Unit tests for individual components
Integration tests for end-to-end workflows
Performance tests with various document sizes
Edge case tests for malformed HTML
Round-trip tests to ensure content preservation

API Reference

Core Classes

`HTMLExtractMergeTool`

Main interface for extraction and merging operations.

Methods:

extract(html: str) -> Tuple[str, str]: Create superset and subset
merge(edited: str, subset: str, superset: str, original: str) -> str: Merge content

`ProcessingConfig`

Configuration object for customizing behavior.

Parameters:

id_prefix: str: Prefix for generated IDs (default: "auto_")
similarity_threshold: float: Minimum similarity for fuzzy matching (default: 0.7)
enable_llm_resolution: bool: Use LLM for conflicts (default: False)
performance_profile: str: Processing profile - fast|balanced|accurate (default: "balanced")

`LLMReconciler`

Interface for LLM-powered conflict resolution.

Parameters:

api_key: str: OpenAI API key
model: str: Model name (default: "gpt-4o-mini")
max_context_tokens: int: Maximum tokens per request (default: 1000)

Utility Functions

from htmladapt.utils import (
    validate_html,
    estimate_processing_time,
    optimize_for_size
)

# Validate HTML before processing
is_valid, issues = validate_html(html_content)

# Estimate processing requirements
time_estimate, memory_estimate = estimate_processing_time(html_content)

# Optimize large documents
optimized_html = optimize_for_size(html_content, target_size_mb=5)

Integration Examples

Flask Web Application

from flask import Flask, request, jsonify
from htmladapt import HTMLExtractMergeTool

app = Flask(__name__)
tool = HTMLExtractMergeTool()

@app.route('/extract', methods=['POST'])
def extract_content():
    html = request.json['html']
    superset, subset = tool.extract(html)
    return jsonify({
        'superset': superset,
        'subset': subset
    })

@app.route('/merge', methods=['POST'])
def merge_content():
    data = request.json
    result = tool.merge(
        data['edited'],
        data['subset'],
        data['superset'],
        data['original']
    )
    return jsonify({'result': result})

Django Integration

# models.py
from django.db import models

class Document(models.Model):
    original_html = models.TextField()
    superset_html = models.TextField()
    subset_html = models.TextField()

    def extract_content(self):
        from htmladapt import HTMLExtractMergeTool
        tool = HTMLExtractMergeTool()
        self.superset_html, self.subset_html = tool.extract(self.original_html)
        self.save()

    def merge_content(self, edited_html):
        from htmladapt import HTMLExtractMergeTool
        tool = HTMLExtractMergeTool()
        return tool.merge(
            edited_html,
            self.subset_html,
            self.superset_html,
            self.original_html
        )

Celery Background Processing

from celery import Celery
from htmladapt import HTMLExtractMergeTool

app = Celery('htmladapt_tasks')
tool = HTMLExtractMergeTool()

@app.task
def process_large_document(html_content, user_id):
    try:
        superset, subset = tool.extract(html_content)
        # Store results or notify user
        return {'status': 'success', 'subset_id': store_subset(subset)}
    except Exception as e:
        return {'status': 'error', 'message': str(e)}

@app.task
def merge_edited_content(edited_html, subset_html, superset_html, original_html):
    result = tool.merge(edited_html, subset_html, superset_html, original_html)
    return result

Contributing

We welcome contributions!

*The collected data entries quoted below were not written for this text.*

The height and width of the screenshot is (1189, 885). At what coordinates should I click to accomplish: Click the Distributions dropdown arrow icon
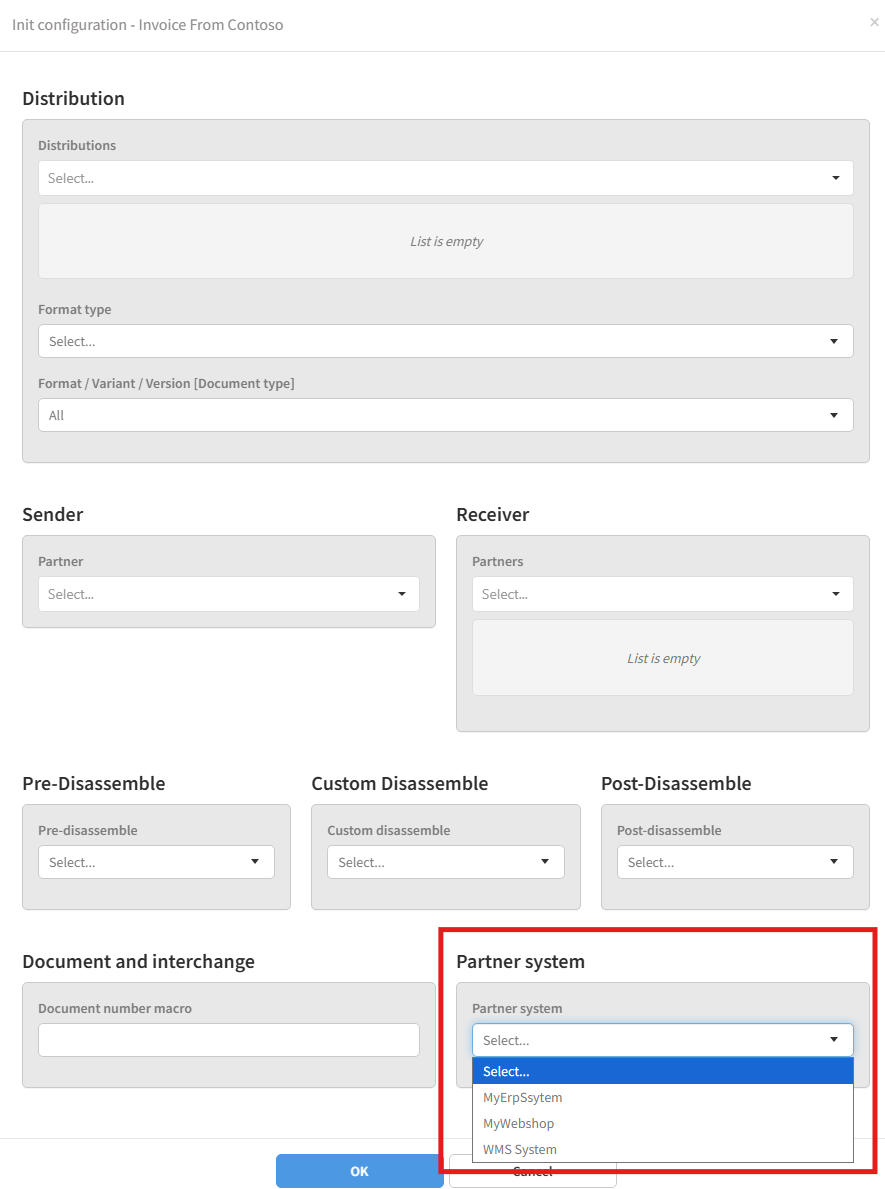835,178
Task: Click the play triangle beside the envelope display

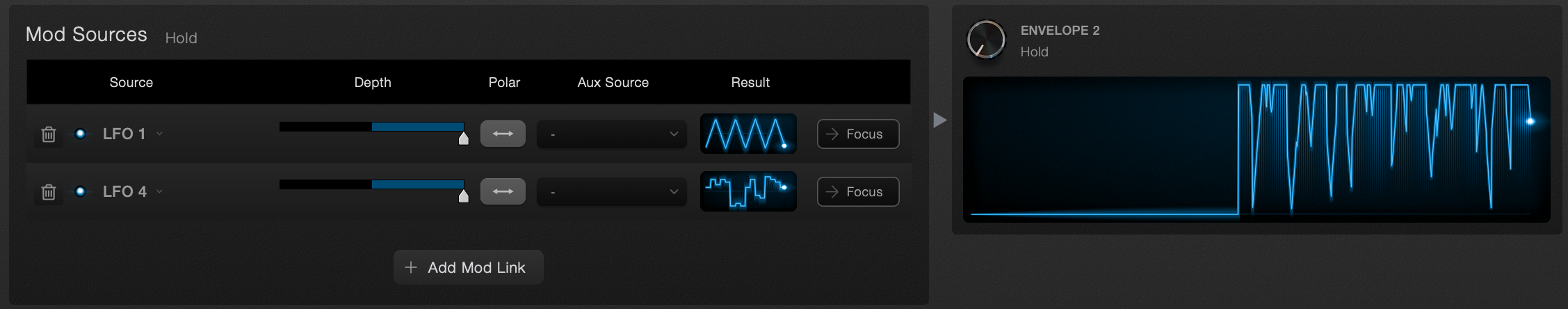Action: click(940, 120)
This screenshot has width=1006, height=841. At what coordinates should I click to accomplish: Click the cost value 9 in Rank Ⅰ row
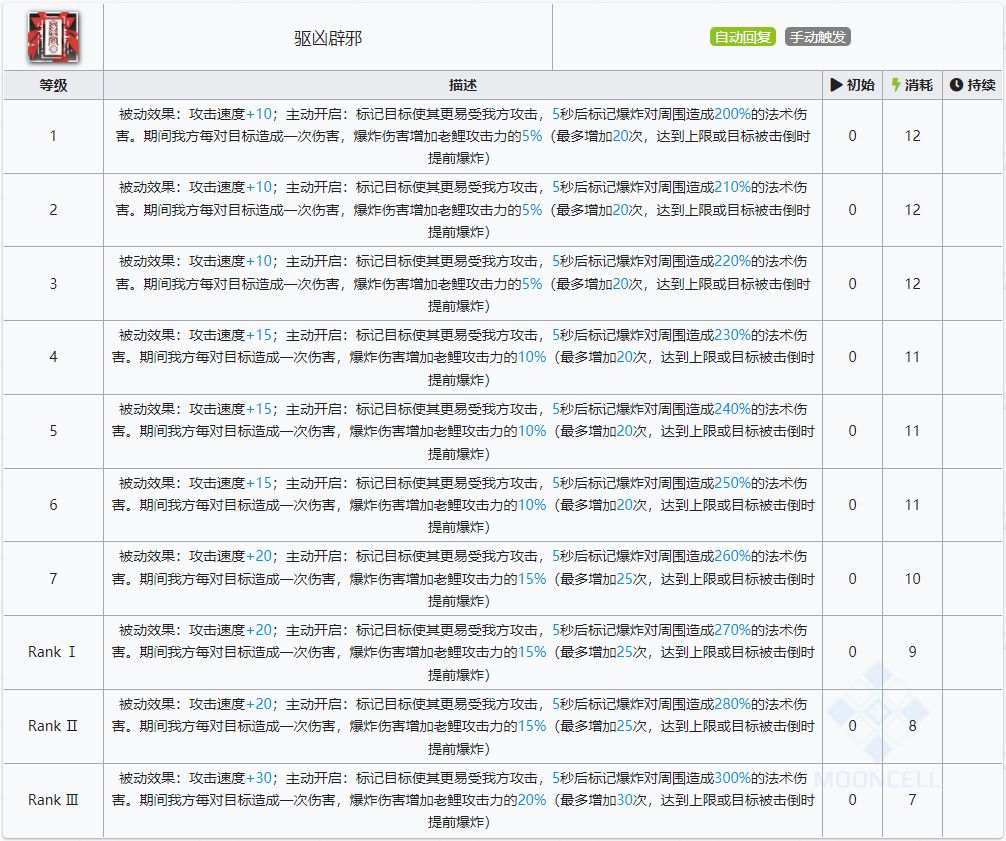click(912, 652)
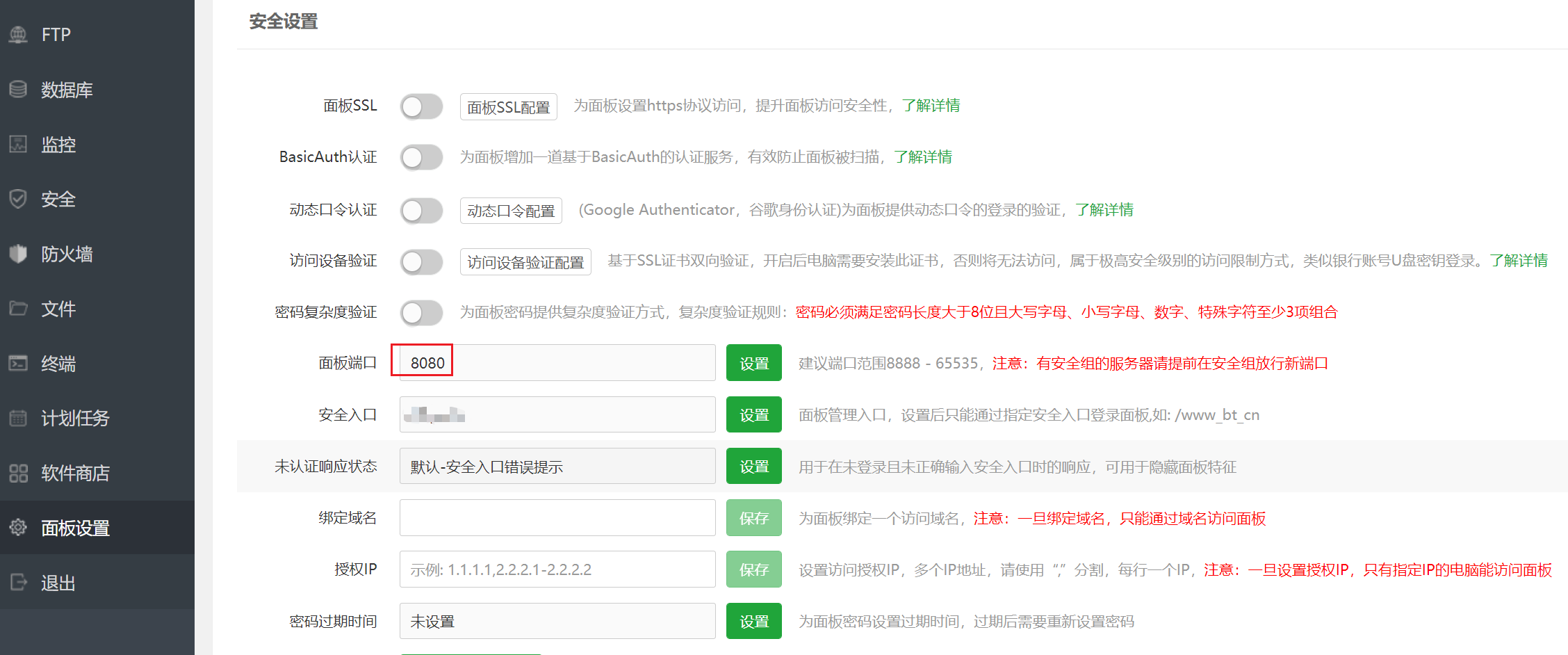Toggle the 动态口令认证 switch
The image size is (1568, 655).
coord(421,210)
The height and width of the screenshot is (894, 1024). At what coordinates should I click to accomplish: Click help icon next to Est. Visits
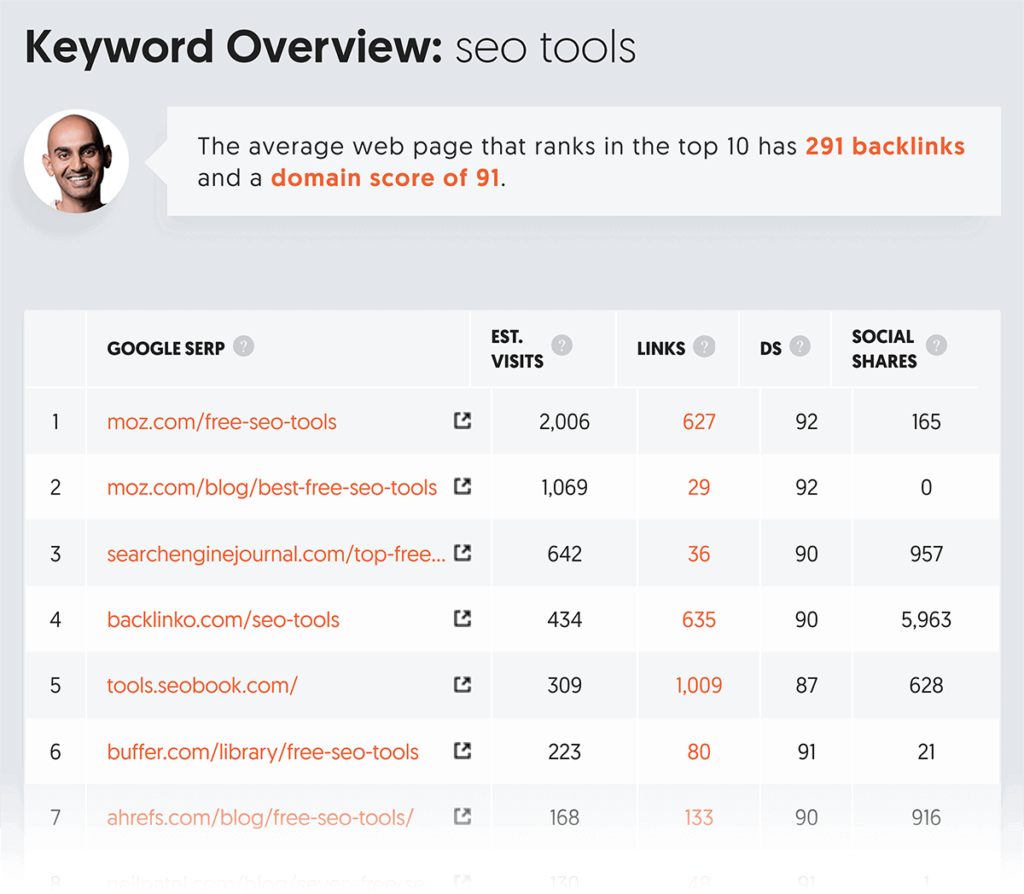[x=562, y=346]
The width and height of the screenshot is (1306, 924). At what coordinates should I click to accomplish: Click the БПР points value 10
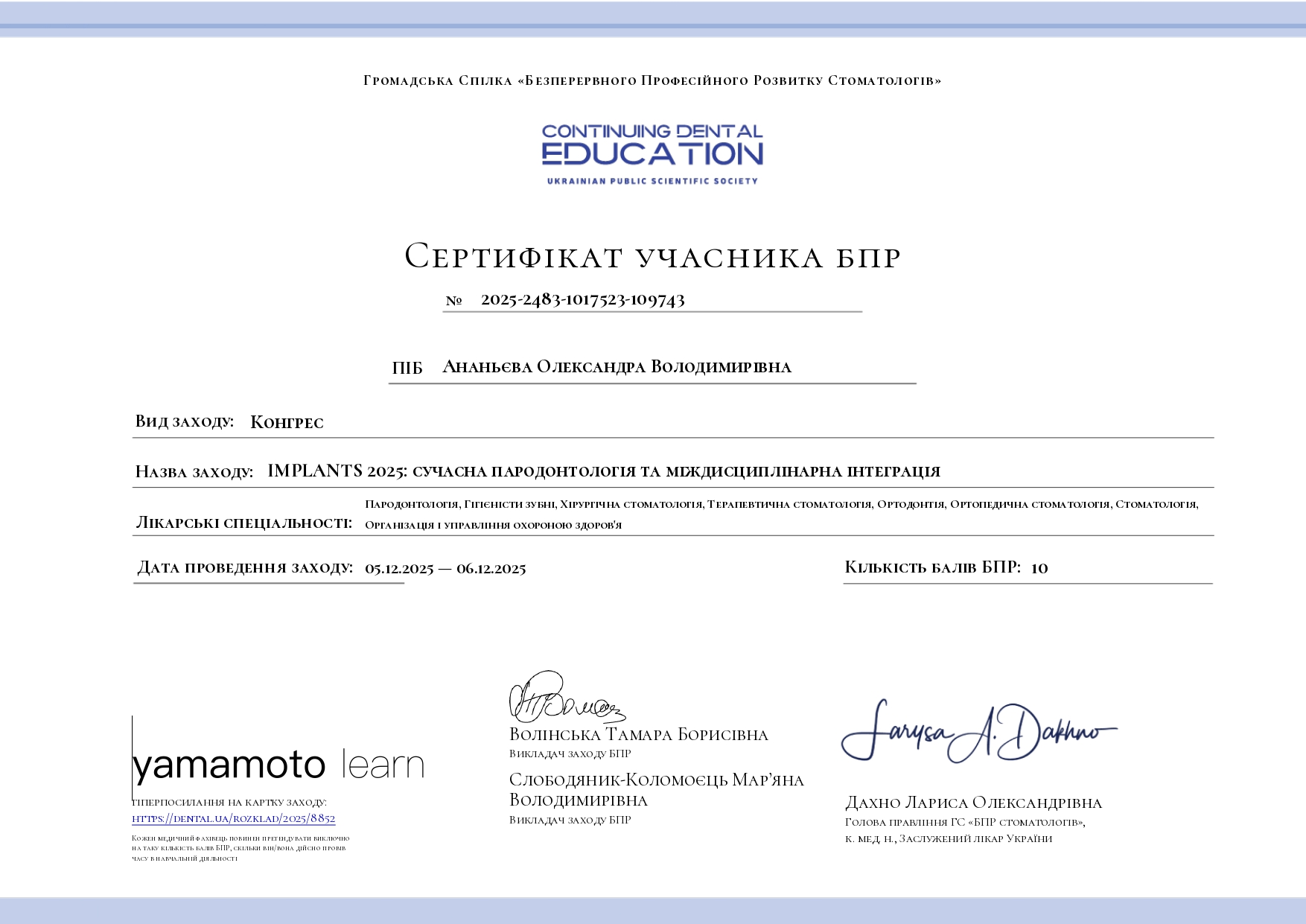[x=1039, y=568]
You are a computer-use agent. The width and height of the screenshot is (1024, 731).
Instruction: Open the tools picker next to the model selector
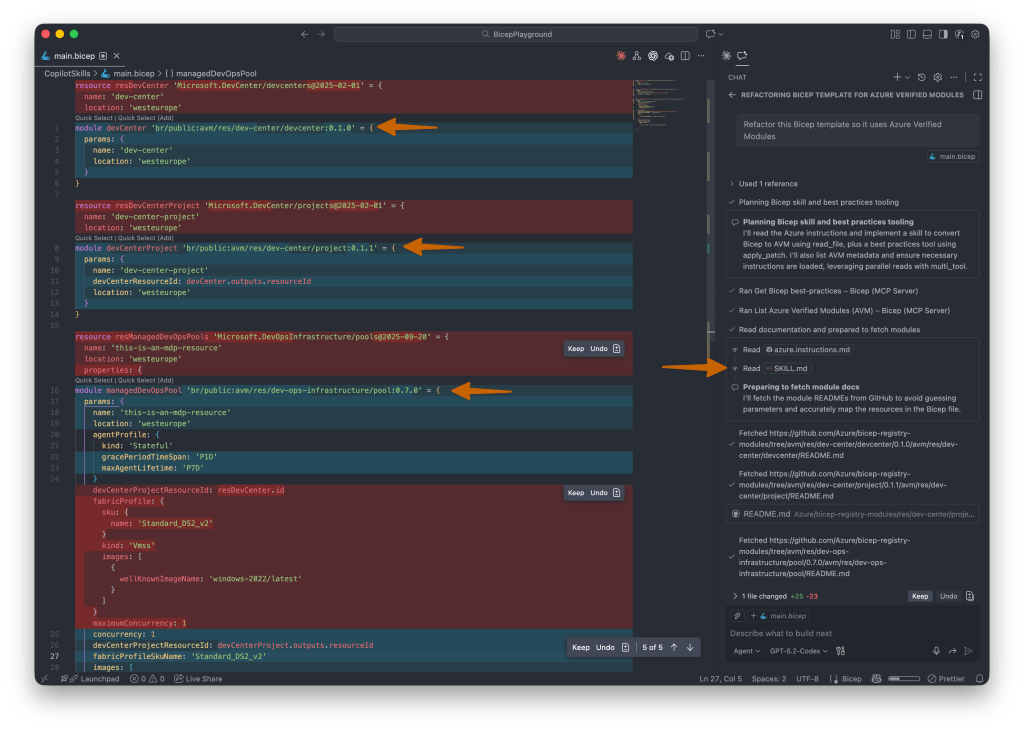point(840,650)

Please see CONTRIBUTING.md for guidelines.

Development Setup

# Clone the repository
git clone https://github.com/yourusername/htmladapt.git
cd htmladapt

# Create virtual environment
python -m venv venv
source venv/bin/activate  # On Windows: venv\Scripts\activate

# Install in development mode
pip install -e ".[dev,test,llm]"

# Run tests
pytest

# Run type checking
mypy htmladapt/

# Format code
black htmladapt/
ruff check htmladapt/

Architecture for Contributors

The codebase is organized into logical modules:

htmladapt/
├── core/
│   ├── parser.py          # HTML parsing logic
│   ├── extractor.py       # Content extraction
│   ├── matcher.py         # Element matching algorithms
│   └── merger.py          # Content reconciliation
├── algorithms/
│   ├── id_generation.py   # ID generation strategies
│   ├── tree_diff.py       # Tree comparison algorithms
│   └── fuzzy_match.py     # Similarity scoring
├── llm/
│   ├── reconciler.py      # LLM integration
│   └── prompts.py         # Prompt templates
├── utils/
│   ├── html_utils.py      # HTML processing utilities
│   └── performance.py    # Performance optimization
└── tests/
    ├── unit/              # Unit tests
    ├── integration/       # Integration tests
    └── benchmarks/        # Performance tests

License

MIT License - see LICENSE file for details.

Support and Community

Documentation: https://htmladapt.readthedocs.io
Issues: GitHub Issues
Discussions: GitHub Discussions
Email: support@htmladapt.dev

Citation

If you use HTMLAdapt in academic research, please cite:

@software{htmladapt2024,
  title={HTMLAdapt: Intelligent HTML Content Extraction and Merge Tool},
  author={Your Name},
  year={2024},
  url={https://github.com/yourusername/htmladapt}
}

HTMLAdapt - Making HTML content transformation intelligent, reliable, and effortless.

Project details

These details have not been verified by PyPI

Project links

Release history Release notifications | RSS feed

1.0.12

Sep 25, 2025

1.0.11

Sep 25, 2025

1.0.10

Sep 25, 2025

1.0.9

Sep 25, 2025

1.0.8

Sep 25, 2025

This version

1.0.4

Sep 25, 2025

Download files

Download the file for your platform. If you're not sure which to choose, learn more about installing packages.

Source Distribution

htmladapt-1.0.4.tar.gz (18.1 kB view details)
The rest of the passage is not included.